La información confidencial es con frecuencia uno de los activos más valiosos de una empresa. En el difícil entorno económico actual, las empresas necesitan más que nunca proteger esa información.

La información confidencial está sujeta a amenazas externas, como pueden ser el robo, el pirateo o el espionaje comercial. No obstante, la mayor amenaza a la información confidencial procede a menudo del interior de la empresa. Muchos empleados tienen acceso a conocimientos valiosos sobre los contactos del cliente y sobre información comercial y financiera de carácter estratégico, que constituyen activos valiosos para cualquier empresa de la competencia.

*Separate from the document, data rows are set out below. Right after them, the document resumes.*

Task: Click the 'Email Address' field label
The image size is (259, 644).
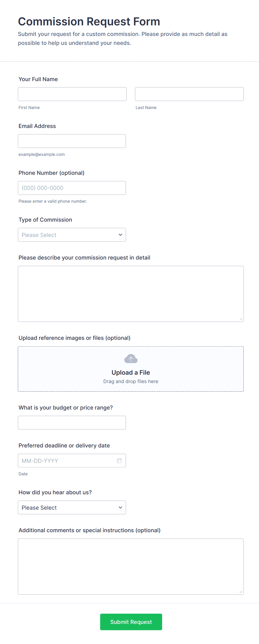Action: [37, 126]
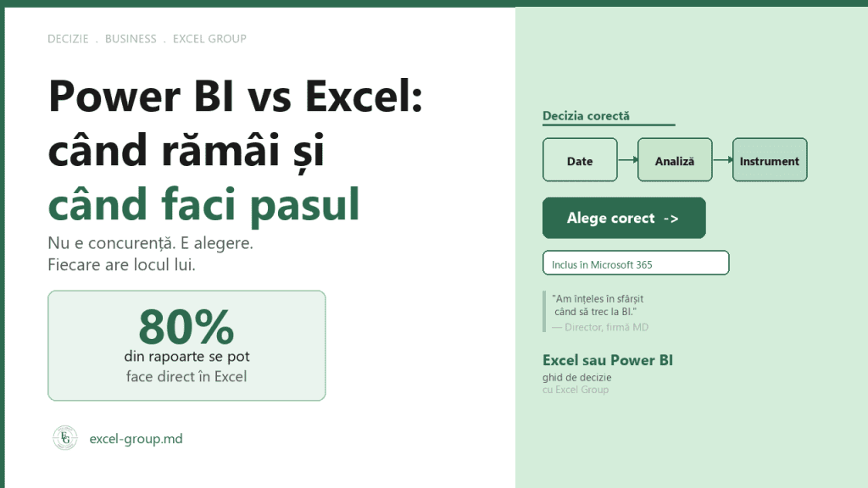The width and height of the screenshot is (868, 488).
Task: Click the ghid de decizie subtitle
Action: tap(576, 377)
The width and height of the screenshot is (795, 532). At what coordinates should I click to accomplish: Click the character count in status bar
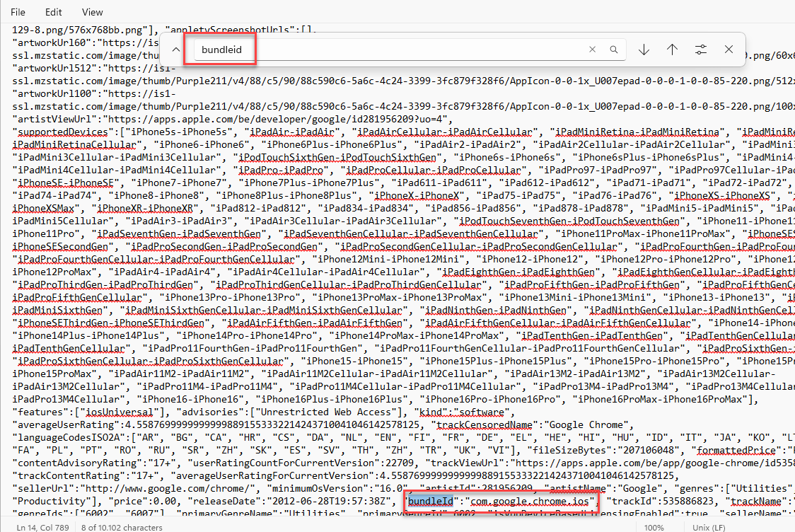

En los últimos años se ha producido un crecimiento significativo del número y el tipo de conflictos sobre uso indebido de información confidencial y competencia ilícita por parte de empleados y consejeros.

Los cambios en el lugar de trabajo han generado nuevos retos para la protección de la información confidencial, en particular debido al crecimiento de las nuevas tecnologías y de las redes sociales. Los empleados llevan sus propios dispositivos electrónicos al trabajo y las redes sociales les permiten tener acceso a la información de contacto de los clientes tanto dentro como fuera del trabajo, de manera que la protección de la información confidencial es un área en constante evolución. Las leyes de privacidad y de protección transfronteriza de datos añaden todavía más complejidad en este ámbito. Los litigios han puesto de relieve las dificultades asociadas a la protección de la información confidencial a nivel internacional.